E em se tratando de capitalismo, o que se verifica no mundo real é que a vulgata panfletária do marxismo propaga, com eficácia, a ideia de que os empresários – em especial os banqueiros, ícones desse sistema – são a expressão maior do mal na Terra. A imagem difundida é a de que a atividade empresarial, notadamente no setor financeiro, é exclusivamente motivada pela cupidez humana. Como se todo empreendedor, por definição, fosse intrinsecamente aético e desonesto.

É inegável que existem empresários e banqueiros aéticos e desonestos. Como há, por exemplo, políticos e burocratas aéticos e desonestos. Mas daí à generalização vai uma grande distância. Ainda que a alguns soe estranho, o fato é que existe um ethos empresarial, um ethos capitalista. Negar isso é negar a própria realidade. Nesse sentido, a obra explicita à exaustão, sobretudo no campo da ética, a importância dos fundamentos filosóficos da atividade empresarial em geral e da financeira em particular.

A propósito, cabem duas menções. A primeira, a de que Adam Smith, um dos principais formuladores do liberalismo econômico, era professor de Ética em Glasgow. Na época, e para ele, a Ética e a Economia constituíam uma mesma e indissociável disciplina.

A outra menção se liga a uma das causas que levaram Max Weber a se interessar pela ética protestante e o espírito do capitalismo. Ainda jovem, ao pesquisar a atividade rural nas províncias a leste do Elba, Weber impressionou-se com a postura ética dos negociadores de produtos agrícolas. Para sua surpresa, ele constatou que os preços acertados de boca com os agricultores meses antes da colheita eram, depois, rigorosamente honrados, mesmo quando circunstâncias supervenientes, como as de ordem climática, alteravam de forma significativa o valor da produção, gerando lucro inesperado para uns e prejuízo para outros.

Compete, ainda, registrar que, dirigida principalmente aos economistas, a obra inclui algumas passagens aparentemente menos acessíveis aos não iniciados. Como, por exemplo, quando, ao projetar o futuro da moeda, indaga “(...) se pode o dinheiro tornar-se apenas uma unidade de conta sem existência material e não mais um meio de pagamento”. Ou “(...) se o dinheiro será sempre um meio de pagamento e não mais uma unidade de conta”. Ou, ainda, (...) se caminharemos para “um sistema monetário com base zero e a divisão do dinheiro em uma unidade de conta, e um ou mais meios de pagamento”.

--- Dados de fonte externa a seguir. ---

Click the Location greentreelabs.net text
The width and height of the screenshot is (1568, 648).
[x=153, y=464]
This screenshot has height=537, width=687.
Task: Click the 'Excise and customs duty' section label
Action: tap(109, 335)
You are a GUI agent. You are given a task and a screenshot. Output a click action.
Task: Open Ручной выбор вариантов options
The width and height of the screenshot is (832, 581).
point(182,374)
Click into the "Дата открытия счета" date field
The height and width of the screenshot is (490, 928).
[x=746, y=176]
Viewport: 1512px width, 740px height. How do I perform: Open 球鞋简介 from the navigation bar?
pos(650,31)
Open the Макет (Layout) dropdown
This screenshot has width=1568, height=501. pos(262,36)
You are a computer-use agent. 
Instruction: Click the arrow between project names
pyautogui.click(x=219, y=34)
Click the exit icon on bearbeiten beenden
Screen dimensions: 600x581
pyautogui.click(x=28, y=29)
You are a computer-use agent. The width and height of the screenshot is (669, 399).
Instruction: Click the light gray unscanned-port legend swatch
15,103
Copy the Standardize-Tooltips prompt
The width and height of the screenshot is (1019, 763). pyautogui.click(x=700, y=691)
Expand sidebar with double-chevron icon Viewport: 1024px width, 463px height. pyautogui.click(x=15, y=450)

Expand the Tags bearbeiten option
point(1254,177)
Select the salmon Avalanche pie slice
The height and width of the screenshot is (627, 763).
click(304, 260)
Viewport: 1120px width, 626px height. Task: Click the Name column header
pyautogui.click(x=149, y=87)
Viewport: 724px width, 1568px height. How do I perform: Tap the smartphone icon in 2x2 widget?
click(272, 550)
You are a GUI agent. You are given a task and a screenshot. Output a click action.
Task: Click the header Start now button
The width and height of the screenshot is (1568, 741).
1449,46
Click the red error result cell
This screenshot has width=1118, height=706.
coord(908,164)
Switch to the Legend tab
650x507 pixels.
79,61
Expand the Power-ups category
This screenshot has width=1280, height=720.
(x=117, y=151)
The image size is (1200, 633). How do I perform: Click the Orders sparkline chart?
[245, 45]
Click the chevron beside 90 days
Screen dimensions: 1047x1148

Não obstante tais passagens menos abertas ao grande público, a obra em comento pode, ainda assim, contemplar o interesse de leitores não especializados, sobretudo os afeitos à filosofia, à História e à política.

Escrito e lançado em inglês, espera-se que o livro seja editado também em espanhol e em português. Isso porque sua maior difusão, sobretudo na América Latina (AL), viria a constituir importante ferramenta para auxílio à formulação de políticas públicas fiscais e monetárias nos países da região. Além de estender seus ensinamentos às universidades destas longitudes. (Marcos Poggi, Estadão).